Segment Open
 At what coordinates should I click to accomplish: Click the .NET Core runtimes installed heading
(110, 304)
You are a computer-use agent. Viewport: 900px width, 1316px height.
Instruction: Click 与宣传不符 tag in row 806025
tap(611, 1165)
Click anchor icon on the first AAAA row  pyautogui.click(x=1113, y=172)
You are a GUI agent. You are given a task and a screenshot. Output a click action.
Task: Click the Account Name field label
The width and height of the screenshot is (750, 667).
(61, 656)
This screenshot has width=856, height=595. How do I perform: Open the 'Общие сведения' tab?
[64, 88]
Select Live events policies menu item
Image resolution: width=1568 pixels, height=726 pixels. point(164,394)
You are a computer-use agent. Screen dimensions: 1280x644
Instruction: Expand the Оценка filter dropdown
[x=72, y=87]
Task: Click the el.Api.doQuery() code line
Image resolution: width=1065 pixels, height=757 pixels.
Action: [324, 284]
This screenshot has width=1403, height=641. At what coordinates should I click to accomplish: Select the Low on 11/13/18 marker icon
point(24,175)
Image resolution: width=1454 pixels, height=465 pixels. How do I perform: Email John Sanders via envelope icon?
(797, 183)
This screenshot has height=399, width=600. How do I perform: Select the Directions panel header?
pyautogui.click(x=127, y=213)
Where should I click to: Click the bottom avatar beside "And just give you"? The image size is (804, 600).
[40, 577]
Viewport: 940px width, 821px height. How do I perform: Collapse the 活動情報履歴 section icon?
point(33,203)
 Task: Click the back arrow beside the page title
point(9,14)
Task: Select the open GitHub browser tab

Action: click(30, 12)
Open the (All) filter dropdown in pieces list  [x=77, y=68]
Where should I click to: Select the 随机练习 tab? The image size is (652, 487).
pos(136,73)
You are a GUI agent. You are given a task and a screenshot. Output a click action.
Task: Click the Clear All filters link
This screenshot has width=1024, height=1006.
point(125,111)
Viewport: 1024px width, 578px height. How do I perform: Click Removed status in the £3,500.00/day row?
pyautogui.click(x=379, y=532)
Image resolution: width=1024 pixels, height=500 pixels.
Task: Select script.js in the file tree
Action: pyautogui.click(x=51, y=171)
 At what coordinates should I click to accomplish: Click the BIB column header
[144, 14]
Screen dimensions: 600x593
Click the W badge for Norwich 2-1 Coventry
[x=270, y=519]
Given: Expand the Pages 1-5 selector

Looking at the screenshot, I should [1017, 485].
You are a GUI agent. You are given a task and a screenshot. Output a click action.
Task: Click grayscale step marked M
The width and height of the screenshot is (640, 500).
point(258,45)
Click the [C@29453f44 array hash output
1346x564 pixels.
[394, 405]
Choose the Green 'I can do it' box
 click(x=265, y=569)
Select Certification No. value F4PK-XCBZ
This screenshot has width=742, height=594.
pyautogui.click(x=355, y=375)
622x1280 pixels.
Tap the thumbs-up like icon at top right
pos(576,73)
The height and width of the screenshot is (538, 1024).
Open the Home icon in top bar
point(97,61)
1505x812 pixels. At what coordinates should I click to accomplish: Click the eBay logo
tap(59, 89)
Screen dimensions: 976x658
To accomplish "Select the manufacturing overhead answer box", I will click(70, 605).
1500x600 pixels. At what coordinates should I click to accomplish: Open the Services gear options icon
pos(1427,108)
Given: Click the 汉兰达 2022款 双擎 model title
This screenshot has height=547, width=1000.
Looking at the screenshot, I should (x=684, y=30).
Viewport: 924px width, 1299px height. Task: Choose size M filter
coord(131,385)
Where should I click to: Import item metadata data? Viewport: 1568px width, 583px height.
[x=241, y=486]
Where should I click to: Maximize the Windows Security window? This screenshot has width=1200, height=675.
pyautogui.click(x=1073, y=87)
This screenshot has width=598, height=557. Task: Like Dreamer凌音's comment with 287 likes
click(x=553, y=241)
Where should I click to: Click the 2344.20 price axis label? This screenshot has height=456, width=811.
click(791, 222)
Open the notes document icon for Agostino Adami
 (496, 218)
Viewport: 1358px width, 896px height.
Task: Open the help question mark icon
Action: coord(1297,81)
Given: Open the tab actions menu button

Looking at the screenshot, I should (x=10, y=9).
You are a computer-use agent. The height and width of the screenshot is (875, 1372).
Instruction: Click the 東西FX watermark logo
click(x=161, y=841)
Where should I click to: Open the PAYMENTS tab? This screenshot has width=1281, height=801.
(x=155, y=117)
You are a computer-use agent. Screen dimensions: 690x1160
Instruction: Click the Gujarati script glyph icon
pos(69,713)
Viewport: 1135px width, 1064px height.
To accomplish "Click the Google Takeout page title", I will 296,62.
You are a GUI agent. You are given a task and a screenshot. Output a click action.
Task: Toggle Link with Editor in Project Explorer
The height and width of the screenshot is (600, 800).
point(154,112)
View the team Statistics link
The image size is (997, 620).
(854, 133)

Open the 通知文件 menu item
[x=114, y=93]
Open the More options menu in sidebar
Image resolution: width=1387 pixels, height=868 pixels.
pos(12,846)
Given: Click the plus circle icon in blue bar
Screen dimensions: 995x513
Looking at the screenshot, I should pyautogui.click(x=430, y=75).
Segment Closed
> Directions for this task
Faithfully reproduce all of the material.

> Exercise answer
 At what coordinates should I click to accomplish: Click the .NET Core runtimes installed heading
(110, 304)
You are a computer-use agent. Viewport: 900px width, 1316px height.
Instruction: Click 与宣传不符 tag in row 806025
tap(611, 1165)
Click anchor icon on the first AAAA row  pyautogui.click(x=1113, y=172)
You are a GUI agent. You are given a task and a screenshot. Output a click action.
Task: Click the Account Name field label
The width and height of the screenshot is (750, 667).
(61, 656)
This screenshot has width=856, height=595. How do I perform: Open the 'Общие сведения' tab?
[64, 88]
Select Live events policies menu item
Image resolution: width=1568 pixels, height=726 pixels. point(164,394)
You are a computer-use agent. Screen dimensions: 1280x644
Instruction: Expand the Оценка filter dropdown
[x=72, y=87]
Task: Click the el.Api.doQuery() code line
Image resolution: width=1065 pixels, height=757 pixels.
Action: [324, 284]
This screenshot has width=1403, height=641. At what coordinates should I click to accomplish: Select the Low on 11/13/18 marker icon
point(24,175)
Image resolution: width=1454 pixels, height=465 pixels. How do I perform: Email John Sanders via envelope icon?
(797, 183)
This screenshot has height=399, width=600. How do I perform: Select the Directions panel header?
pyautogui.click(x=127, y=213)
Where should I click to: Click the bottom avatar beside "And just give you"? The image size is (804, 600).
[40, 577]
Viewport: 940px width, 821px height. How do I perform: Collapse the 活動情報履歴 section icon?
point(33,203)
 Task: Click the back arrow beside the page title
point(9,14)
Task: Select the open GitHub browser tab

Action: click(30, 12)
Open the (All) filter dropdown in pieces list  [x=77, y=68]
Where should I click to: Select the 随机练习 tab? The image size is (652, 487).
pos(136,73)
You are a GUI agent. You are given a task and a screenshot. Output a click action.
Task: Click the Clear All filters link
This screenshot has width=1024, height=1006.
point(125,111)
Viewport: 1024px width, 578px height. How do I perform: Click Removed status in the £3,500.00/day row?
pyautogui.click(x=379, y=532)
Image resolution: width=1024 pixels, height=500 pixels.
Task: Select script.js in the file tree
Action: pyautogui.click(x=51, y=171)
 At what coordinates should I click to accomplish: Click the BIB column header
[144, 14]
Screen dimensions: 600x593
Click the W badge for Norwich 2-1 Coventry
[x=270, y=519]
Given: Expand the Pages 1-5 selector

Looking at the screenshot, I should [1017, 485].
You are a GUI agent. You are given a task and a screenshot. Output a click action.
Task: Click grayscale step marked M
The width and height of the screenshot is (640, 500).
point(258,45)
Click the [C@29453f44 array hash output
1346x564 pixels.
[394, 405]
Choose the Green 'I can do it' box
 click(x=265, y=569)
Select Certification No. value F4PK-XCBZ
This screenshot has width=742, height=594.
pyautogui.click(x=355, y=375)
622x1280 pixels.
Tap the thumbs-up like icon at top right
pos(576,73)
The height and width of the screenshot is (538, 1024).
Open the Home icon in top bar
point(97,61)
1505x812 pixels. At what coordinates should I click to accomplish: Click the eBay logo
tap(59, 89)
Screen dimensions: 976x658
To accomplish "Select the manufacturing overhead answer box", I will click(70, 605).
1500x600 pixels. At what coordinates should I click to accomplish: Open the Services gear options icon
pos(1427,108)
Given: Click the 汉兰达 2022款 双擎 model title
This screenshot has height=547, width=1000.
Looking at the screenshot, I should (x=684, y=30).
Viewport: 924px width, 1299px height. Task: Choose size M filter
coord(131,385)
Where should I click to: Import item metadata data? Viewport: 1568px width, 583px height.
[x=241, y=486]
Where should I click to: Maximize the Windows Security window? This screenshot has width=1200, height=675.
pyautogui.click(x=1073, y=87)
This screenshot has width=598, height=557. Task: Like Dreamer凌音's comment with 287 likes
click(x=553, y=241)
Where should I click to: Click the 2344.20 price axis label? This screenshot has height=456, width=811.
click(791, 222)
Open the notes document icon for Agostino Adami
 (496, 218)
Viewport: 1358px width, 896px height.
Task: Open the help question mark icon
Action: coord(1297,81)
Given: Open the tab actions menu button

Looking at the screenshot, I should (x=10, y=9).
You are a computer-use agent. The height and width of the screenshot is (875, 1372).
Instruction: Click the 東西FX watermark logo
click(x=161, y=841)
Where should I click to: Open the PAYMENTS tab? This screenshot has width=1281, height=801.
(x=155, y=117)
You are a computer-use agent. Screen dimensions: 690x1160
Instruction: Click the Gujarati script glyph icon
pos(69,713)
Viewport: 1135px width, 1064px height.
To accomplish "Click the Google Takeout page title", I will 296,62.
You are a GUI agent. You are given a task and a screenshot. Output a click action.
Task: Toggle Link with Editor in Project Explorer
The height and width of the screenshot is (600, 800).
point(154,112)
View the team Statistics link
The image size is (997, 620).
(854, 133)

Open the 通知文件 menu item
[x=114, y=93]
Open the More options menu in sidebar
Image resolution: width=1387 pixels, height=868 pixels.
pos(12,846)
Given: Click the plus circle icon in blue bar
Screen dimensions: 995x513
Looking at the screenshot, I should pyautogui.click(x=430, y=75).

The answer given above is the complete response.